Days after the horrid news, our St. Louis Jewish community showed up, pouring into a gym for an emotional vigil — Orthodox, Conservative, Reform Jews — all of us. I was struck by the charged communal spirit and saw differences melt away. We felt the potent need to stand closely together, for the outside hate toward Jews had already begun, the hate that was perhaps always bubbling under the surface.
We desperately needed an ally in Congress, one who didn’t call us names and would stand with us, not with the terrorists.
Fast forward months later and 36 St. Louis rabbis, in their personal capacities, made history by endorsing Wesley Bell for Congress. Nowhere in the country had this been done before, and certainly not by a collection of Orthodox, Conservative and Reform rabbis who rarely agree on much. But they did, because of the growing hate against Jews in our own backyard and because, courageously, they knew they must.
In my 22-plus years of campaigns, including several bruisers of my own, I had never been part of one in which my safety and that of volunteers and staff was a daily concern.
I had never had protestors bang on office windows, threaten and scream just because some of us inside were Jewish. But we didn’t flinch, as eight of those rabbis stood arm in arm on a Sunday afternoon, making history, in a jam-packed office. Or rather, they didn’t flinch. My heart was in my throat, knowing the office was one block from a shul, potentially a target for violence. I knew what one thrown rock could lead to.
The protests outside Bell’s campaign office continued until the election. Instead of chasing away volunteers, they came in numbers and with passion. A synagogue in Skokie, Ill., volunteered to make calls to our voters every Tuesday morning, and a group of Orthodox friends in Los Angeles organized a huge phone bank. By July, more than 140 Jewish volunteers in numerous states, whom I didn’t know and would never meet, were phoning for us every day, because Bell’s promise to stand with Jews resonated with them as well.
In traditional campaigns, candidates routinely differ on policy and on message, but they don’t spread and incite fear. At least not before Oct. 7, they didn’t.
But the world changed, campaigns changed, and it took one candidate who was not Jewish, willing to stand, as he often said, “for right versus wrong.”
Through it all, the Jewish community grew stronger, tougher and became a family, regardless of how we observe our faith.
I sat side-by-side with Orthodox, Reform and non-Jewish volunteers, giving hours and hours of their time. I routinely met with Orthodox rabbis who somehow trusted my campaign expertise, and whom I now regard as friends. Our differences did not matter.
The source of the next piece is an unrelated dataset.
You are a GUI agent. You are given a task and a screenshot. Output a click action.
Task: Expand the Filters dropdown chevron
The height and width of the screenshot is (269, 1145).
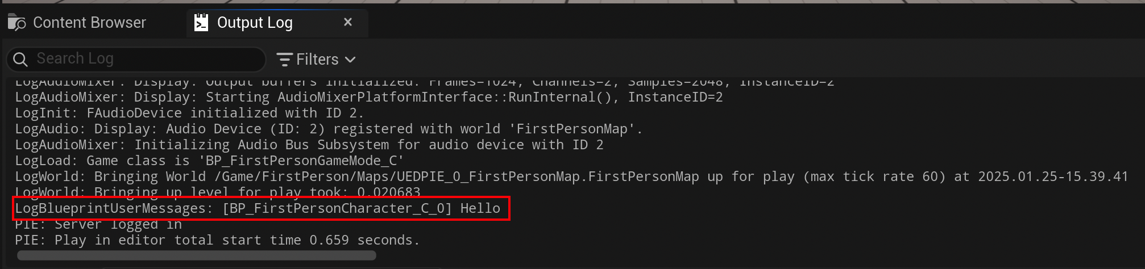pos(350,60)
I often stopped to take it all in, tearing up as an 87-year-old volunteer phoned Jewish voters with a hearty greeting of, “Shalom Aleichem.” More tears, as a volunteer texted with her daughter at an outdoor wedding in the Golan Heights that very minute, sending photos of flashes and explosions above the Iron Dome — above the chuppah. And even more tears, as women I didn’t know in Chicago, begged me for more addresses for them to write postcards to voters they didn’t know.
The campaign office now sits empty, full of memories of hard work, nerves, antisemitic slurs, precious gifts of challah for sustenance, and lots and lots of hugs.
Bell’s candidacy was the catalyst that brought us together, inspired us to stand as one community against the hate.
Now it’s up to us to make sure that we continue to do just that.